Il incombe à l'Etat, au titre de sa mission d'organisation générale du service public de l'éducation, de prendre l'ensemble des mesures et de mettre en oeuvre les moyens nécessaires pour que le droit à la scolarisation des enfants handicapés soit effectif. C'est la décision rendue par le Conseil d'Etat dans un arrêt du 8 avril. Selon lui, la carence de l'Etat en la matière est constitutive d'une faute de nature à engager sa responsabilité. De plus, a-t-il jugé, l'administration ne peut pas invoquer l'insuffisance des structures d'accueil existantes ou le fait que des allocations compensatoires sont allouées aux parents d'enfants handicapés, celles-ci n'ayant pas le même objet.

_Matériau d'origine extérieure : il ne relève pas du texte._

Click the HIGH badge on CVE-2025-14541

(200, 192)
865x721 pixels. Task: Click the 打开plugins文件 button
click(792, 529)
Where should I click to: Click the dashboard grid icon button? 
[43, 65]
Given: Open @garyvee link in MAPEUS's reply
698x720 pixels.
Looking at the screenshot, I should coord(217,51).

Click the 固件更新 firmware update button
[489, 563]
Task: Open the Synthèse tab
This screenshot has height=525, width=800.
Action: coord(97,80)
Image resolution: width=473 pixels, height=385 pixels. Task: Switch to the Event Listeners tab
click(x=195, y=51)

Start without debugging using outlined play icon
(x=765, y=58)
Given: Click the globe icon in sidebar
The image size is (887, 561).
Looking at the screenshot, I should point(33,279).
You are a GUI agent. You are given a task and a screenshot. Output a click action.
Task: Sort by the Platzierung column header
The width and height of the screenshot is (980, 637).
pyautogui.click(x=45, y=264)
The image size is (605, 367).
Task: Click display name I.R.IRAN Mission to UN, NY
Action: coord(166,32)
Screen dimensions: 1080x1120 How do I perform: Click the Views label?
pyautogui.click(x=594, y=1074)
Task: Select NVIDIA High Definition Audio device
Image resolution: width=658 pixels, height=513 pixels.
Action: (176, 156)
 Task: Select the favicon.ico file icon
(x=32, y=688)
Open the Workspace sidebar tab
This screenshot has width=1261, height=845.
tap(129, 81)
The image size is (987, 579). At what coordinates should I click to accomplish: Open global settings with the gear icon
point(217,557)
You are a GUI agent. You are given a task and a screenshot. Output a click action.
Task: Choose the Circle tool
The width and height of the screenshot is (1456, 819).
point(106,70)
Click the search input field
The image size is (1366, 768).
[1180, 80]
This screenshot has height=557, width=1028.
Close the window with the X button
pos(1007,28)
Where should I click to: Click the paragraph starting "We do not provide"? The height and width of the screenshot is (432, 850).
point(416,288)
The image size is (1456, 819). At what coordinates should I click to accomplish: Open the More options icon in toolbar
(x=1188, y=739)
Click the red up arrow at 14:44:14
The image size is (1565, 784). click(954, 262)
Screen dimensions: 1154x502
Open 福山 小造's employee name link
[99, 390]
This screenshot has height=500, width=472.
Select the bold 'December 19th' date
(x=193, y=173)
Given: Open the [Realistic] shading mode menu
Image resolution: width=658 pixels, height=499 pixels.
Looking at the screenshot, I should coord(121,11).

Dans cette affaire, les parents d'une fillette handicapée née en 1995 recherchaient la responsabilité de l'Etat à raison du défaut de scolarisation de leur enfant dans un institut médico-éducatif à partir de la rentrée 2003. En 2006, le tribunal administratif de Versailles a condamné l'Etat à les indemniser à hauteur de 14 000 € . Une décision annulée par la cour administrative d'appel de Versailles en 2007 (1). Celle-ci avait considéré non seulement que l'Etat n'avait qu'une obligation de moyens en matière de scolarisation des enfants handicapés, mais aussi qu'il n'avait commis aucune faute. Les parents ont alors porté l'affaire devant le Conseil d'Etat.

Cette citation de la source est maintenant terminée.